Worker prefers cash to cashmere

DEAR AMY: I’m a faithful reader of your column. I am a housekeeper for the best family in the world. I know they love me and we share mutual respect. I am paid $400/week. I’m not starving, for sure. But the problem is that on holidays and my birthday, the gifts are mostly clothes from stores I will never go to. I cannot afford to maintain these clothes — the dry cleaning is not cheap. I do not need nor want a designer cashmere sweater, because it’s as if I had a Mercedes Benz, but couldn’t afford the oil change! Please tell your readers that I (and other domestic workers) would rather have cash. Cash will help me with savings and give me room to breathe. I feel a week’s salary in cash would be the best bonus or gift I could ever receive.

Domestic Worker

DEAR WORKER: Thank you so much for the honest recommendation. The holiday season will soon be upon us, and I hope that employers will pay close attention to your letter.

An extra week’s worth of pay would be a great gift, is about the same price of a fancy cashmere sweater and doesn’t require special handling.

DEAR AMY: In July my grandson married his girlfriend of four years (she is the mother of my great-grandson, who is 2). My wife (his step-grandmother) and myself were not invited to the wedding. We have no idea why we were excluded, as we thought we had a great relationship with them. Even his mother was confused over this and told my wife that she would see to it that we got an invitation, but that didn’t happen. We have not spoken to, heard from or seen them since the wedding and are very confused as to why. My heart is breaking, as I would love to have a relationship with them, but especially my great-grandson, “Sammy.” Any advice you could give me would be greatly appreciated.

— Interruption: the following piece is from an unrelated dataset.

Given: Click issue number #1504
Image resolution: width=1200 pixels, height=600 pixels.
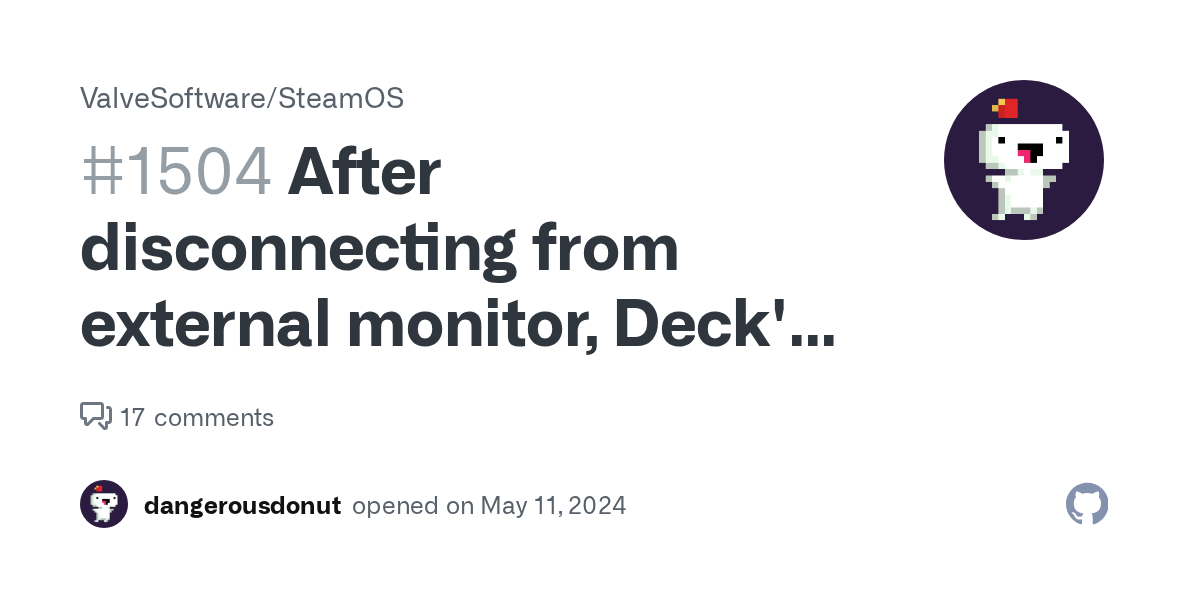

Heartbroken Great-grandfather

DEAR HEARTBROKEN: I’m very sorry this has happened, and I assume you would respect an explanation for this exclusion — but having no explanation at all puts you in a tough spot.

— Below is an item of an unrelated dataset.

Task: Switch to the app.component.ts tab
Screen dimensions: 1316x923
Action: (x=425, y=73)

You should contact your grandson and his wife by mail. Tell them, “We are hurt that we weren’t invited to your wedding, but we are very happy for you and assume you had your own reasons for leaving us off the list. All the same, we wanted to congratulate you both; we hope to see you and ‘Sammy’ very soon.”

Send along a colorful board book or wooden toy for your great-grandson, and leave the door open for a reply.

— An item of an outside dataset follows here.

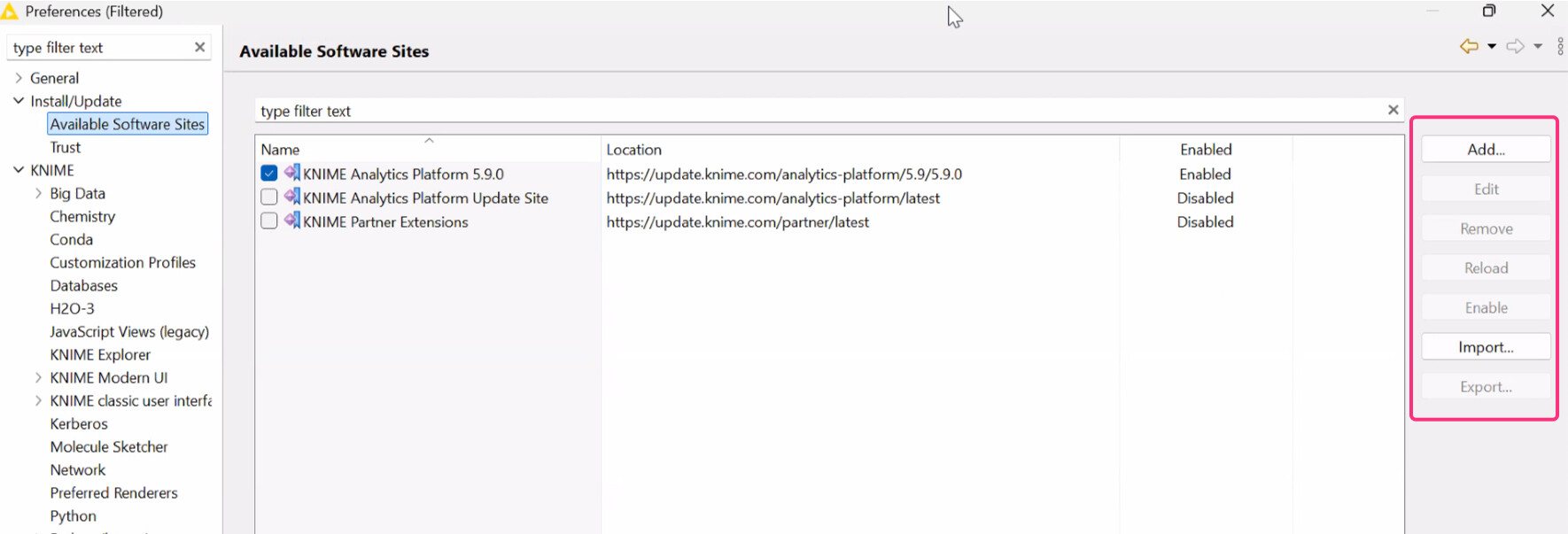Viewport: 1568px width, 534px height.
Task: Click the KNIME Partner Extensions site icon
Action: point(292,221)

DEAR AMY: Thank you for advising your recent writer (“Stuck at 17”), and all your other readers, that it is never too late for a survivor of sexual assault to come forward. There is help available and sometimes there is even a chance for the police and prosecutors to get some justice and hold the criminal accountable. In California recently, Gov. Jerry Brown wisely signed a law (SB 813) abolishing the statute of limitations for serious sexual assault cases. As a career prosecutor, I have been working for such a law for 16 years. And now we have it. It is prospective only; it doesn’t apply to crimes occurring prior to Jan. 1, 2017. However, the laws in the states are different from one another and depending on where a survivor lives, there may be able to be a prosecution. Even if prosecution is not an option, a survivor can access support such as counseling, but only when they summon the courage to come forward. Your answer encouraging them to do so was morally right and most welcome.

Jay B in California

DEAR JAY: Thank you so much.

I am of the firm belief that someone who is brave enough to send a letter to me is already taking the first step toward healing.

I hope it gives assault survivors a boost to know that their bravery inspires countless unknown people who read their story and may choose to act on their own behalf.

Different states have different statutes of limitations, but there is no limitation on compassionate help. Even years later, trauma survivors can recover by telling their stories, by accepting assistance and by helping others.